- **WHAT THE EXERCISE ASKS**: Pull out each line of the listing below that contains the string "Verstelbare", copying those lines unchanged.

--- START ---

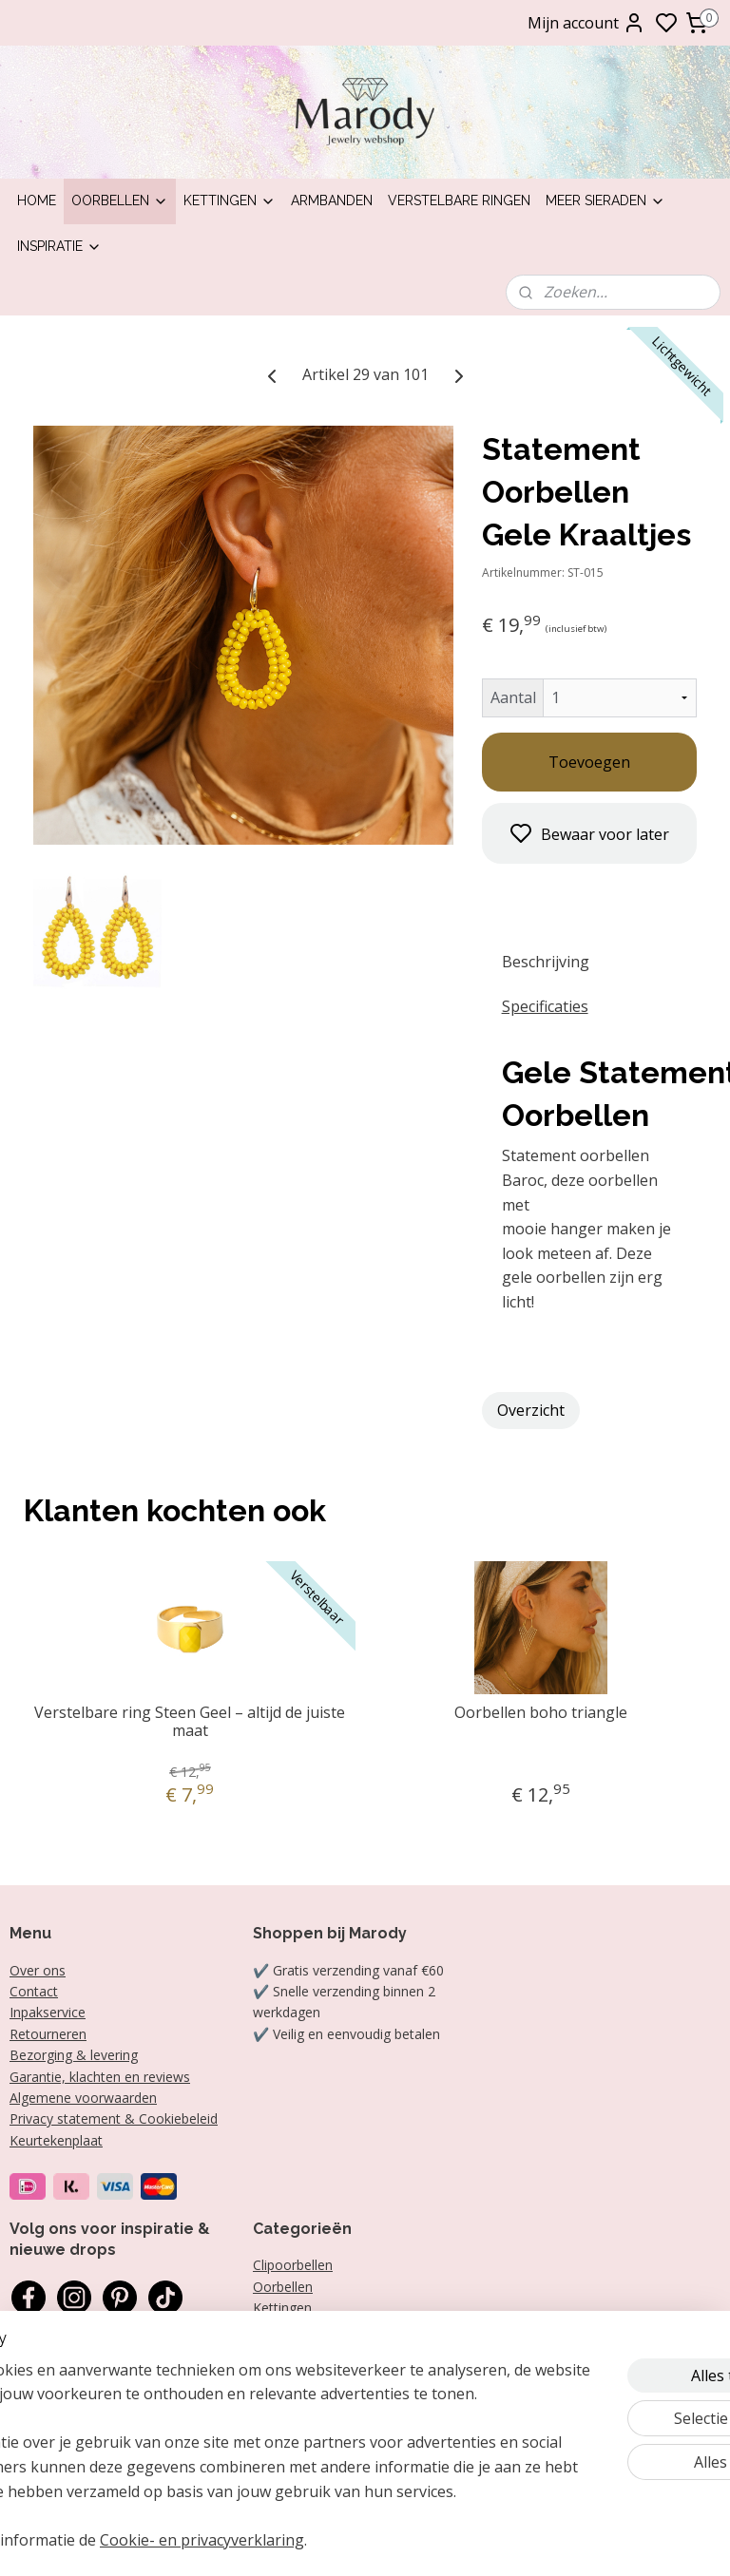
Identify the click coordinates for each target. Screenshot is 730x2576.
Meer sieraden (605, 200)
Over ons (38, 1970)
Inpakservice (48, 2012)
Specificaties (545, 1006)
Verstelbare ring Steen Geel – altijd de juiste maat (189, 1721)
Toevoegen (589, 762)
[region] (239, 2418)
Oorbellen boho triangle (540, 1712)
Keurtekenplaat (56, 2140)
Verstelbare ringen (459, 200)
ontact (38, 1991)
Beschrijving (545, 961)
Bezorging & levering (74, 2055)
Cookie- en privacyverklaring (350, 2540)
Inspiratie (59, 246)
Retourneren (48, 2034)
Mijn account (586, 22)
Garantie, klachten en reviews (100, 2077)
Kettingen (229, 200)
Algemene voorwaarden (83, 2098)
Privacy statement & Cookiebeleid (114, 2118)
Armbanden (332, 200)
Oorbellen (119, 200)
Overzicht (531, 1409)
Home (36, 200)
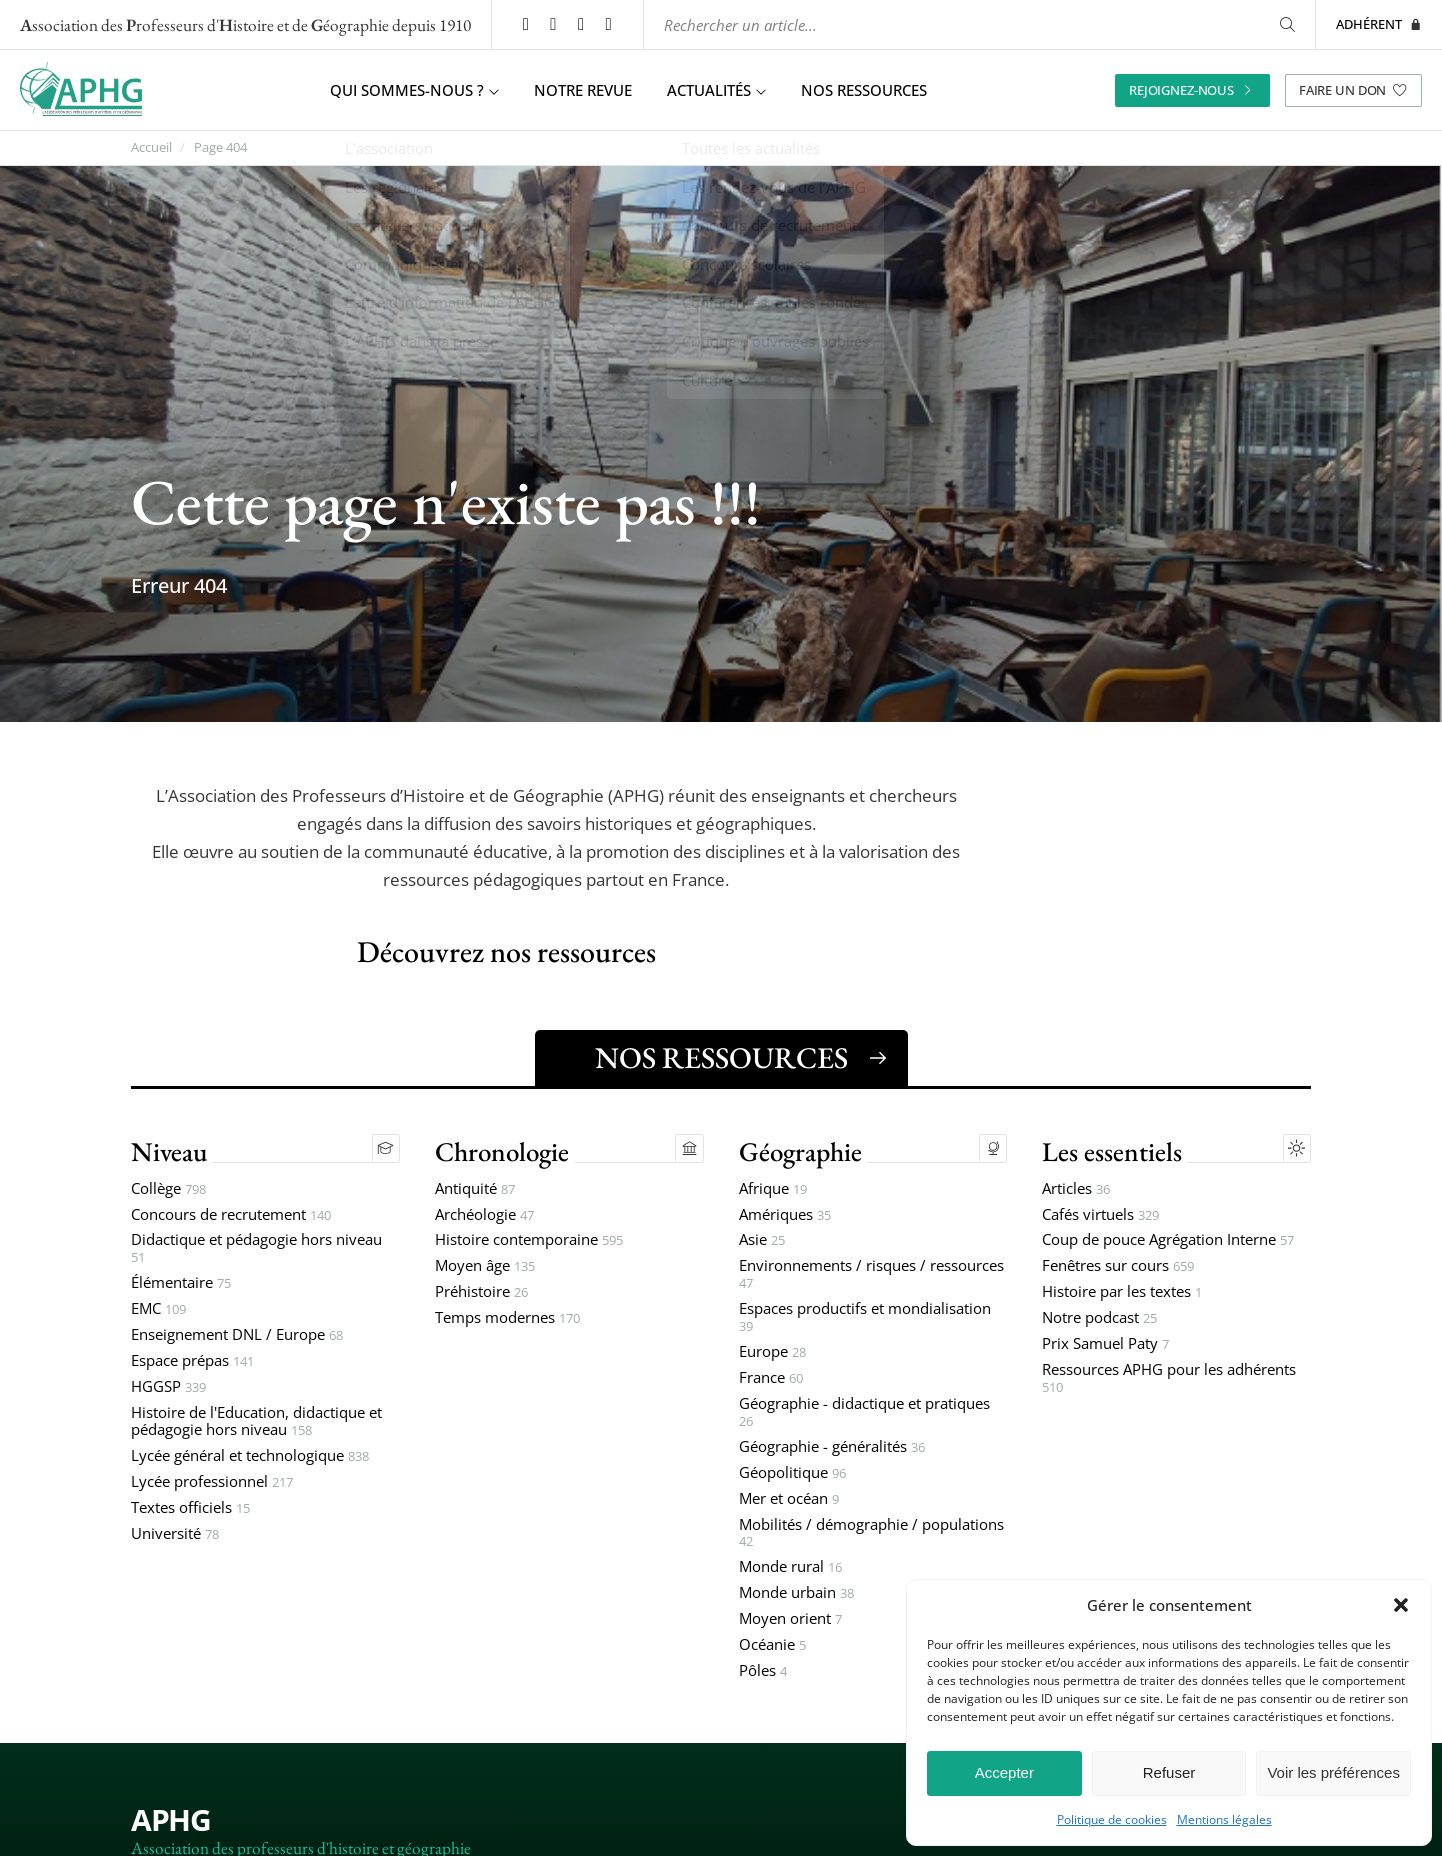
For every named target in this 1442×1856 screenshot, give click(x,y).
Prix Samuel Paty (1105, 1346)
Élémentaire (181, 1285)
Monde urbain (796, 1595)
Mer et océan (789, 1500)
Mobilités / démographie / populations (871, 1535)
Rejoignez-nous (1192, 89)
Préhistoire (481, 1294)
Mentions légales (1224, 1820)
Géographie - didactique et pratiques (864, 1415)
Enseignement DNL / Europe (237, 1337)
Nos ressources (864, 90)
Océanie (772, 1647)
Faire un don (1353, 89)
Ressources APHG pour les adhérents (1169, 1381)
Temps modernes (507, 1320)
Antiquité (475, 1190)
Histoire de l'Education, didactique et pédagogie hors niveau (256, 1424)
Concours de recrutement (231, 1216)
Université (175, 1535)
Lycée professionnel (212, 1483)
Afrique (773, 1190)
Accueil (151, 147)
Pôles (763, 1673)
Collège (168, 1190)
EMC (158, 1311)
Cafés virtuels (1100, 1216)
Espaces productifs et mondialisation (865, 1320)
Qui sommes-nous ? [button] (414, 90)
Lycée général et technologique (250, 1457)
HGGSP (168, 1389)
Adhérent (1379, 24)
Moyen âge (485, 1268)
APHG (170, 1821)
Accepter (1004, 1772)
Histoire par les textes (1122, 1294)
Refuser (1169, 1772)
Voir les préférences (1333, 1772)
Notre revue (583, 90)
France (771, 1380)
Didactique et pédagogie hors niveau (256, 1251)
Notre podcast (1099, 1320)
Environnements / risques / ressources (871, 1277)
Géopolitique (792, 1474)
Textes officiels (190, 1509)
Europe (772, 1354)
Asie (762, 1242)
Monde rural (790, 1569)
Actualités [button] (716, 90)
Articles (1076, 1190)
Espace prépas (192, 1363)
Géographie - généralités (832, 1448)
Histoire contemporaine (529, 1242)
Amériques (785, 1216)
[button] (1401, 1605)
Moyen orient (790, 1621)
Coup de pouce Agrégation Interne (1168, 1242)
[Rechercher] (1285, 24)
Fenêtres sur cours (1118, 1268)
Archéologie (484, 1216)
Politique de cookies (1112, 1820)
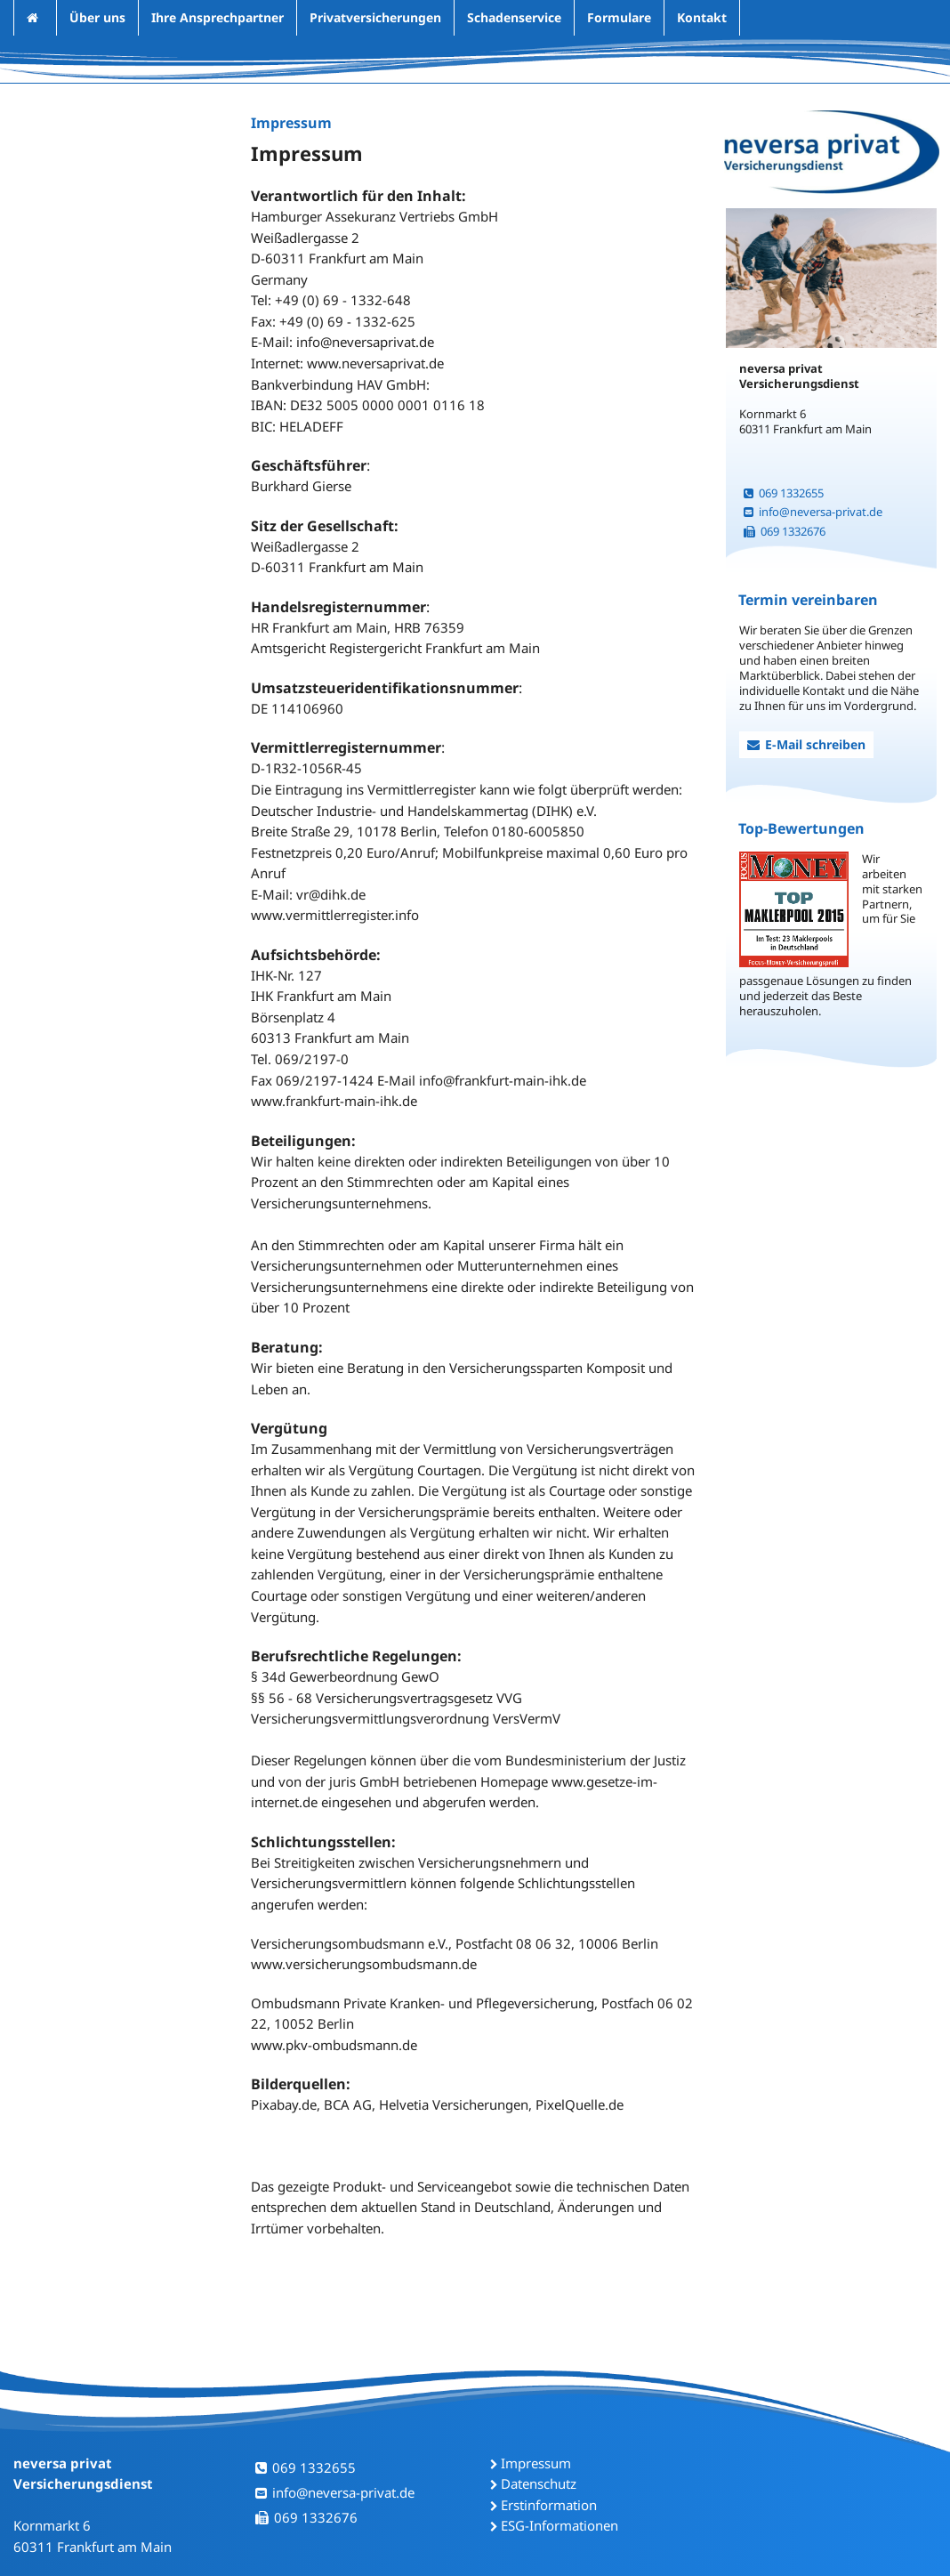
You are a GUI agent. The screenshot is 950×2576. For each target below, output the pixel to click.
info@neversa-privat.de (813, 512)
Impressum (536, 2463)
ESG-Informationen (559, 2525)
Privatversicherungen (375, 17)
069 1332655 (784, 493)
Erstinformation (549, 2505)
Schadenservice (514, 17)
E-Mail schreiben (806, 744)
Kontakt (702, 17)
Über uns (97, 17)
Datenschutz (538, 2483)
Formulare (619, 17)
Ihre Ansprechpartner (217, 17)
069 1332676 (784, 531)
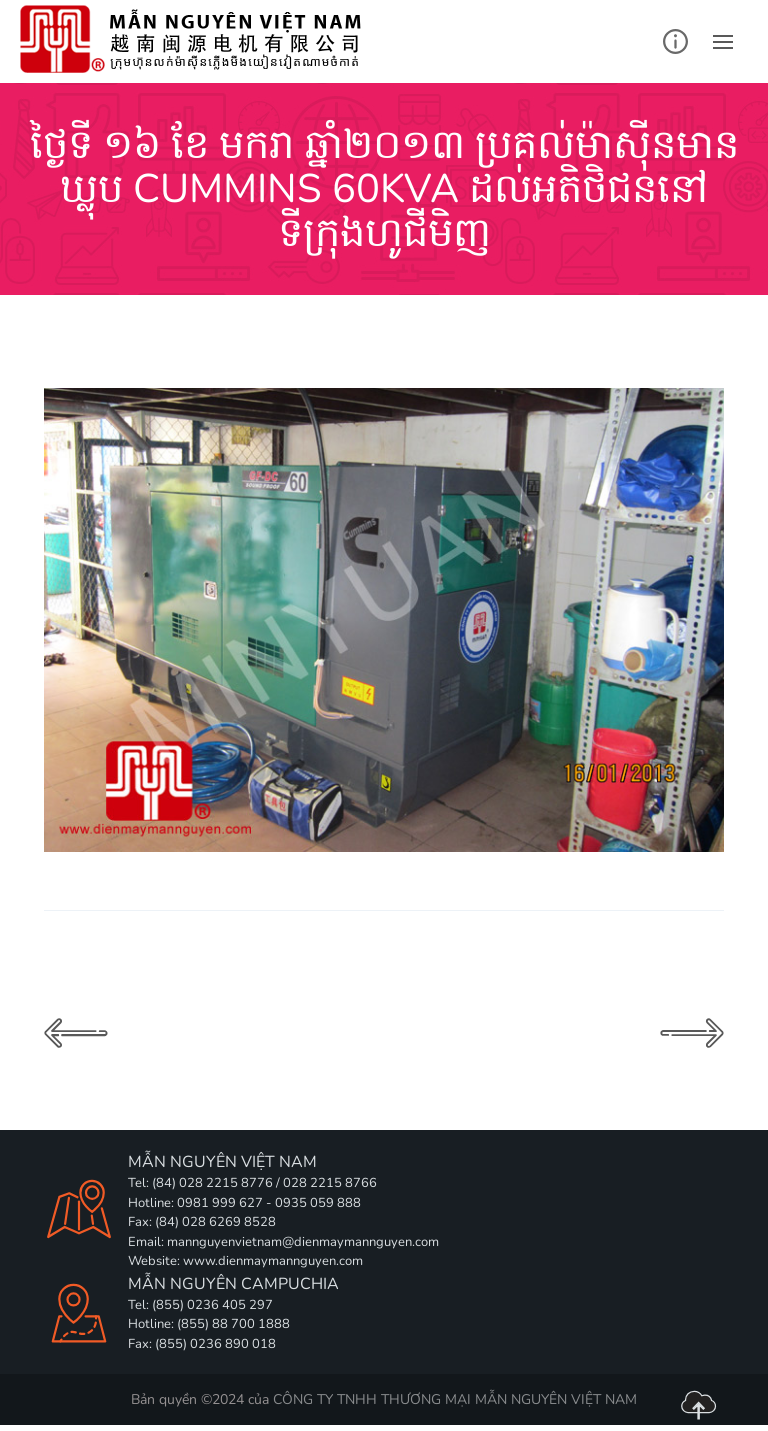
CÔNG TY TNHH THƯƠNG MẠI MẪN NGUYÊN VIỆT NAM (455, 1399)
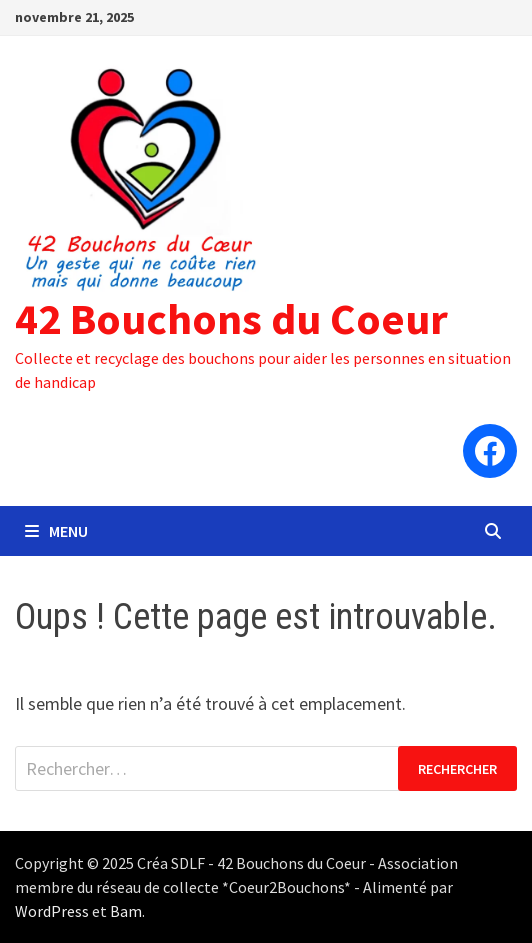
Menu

--- END ---

- **RESPONSE TO THE EXERCISE**:
Verstelbare ring Steen Geel – altijd de juiste maat (189, 1721)
Verstelbare ringen (459, 200)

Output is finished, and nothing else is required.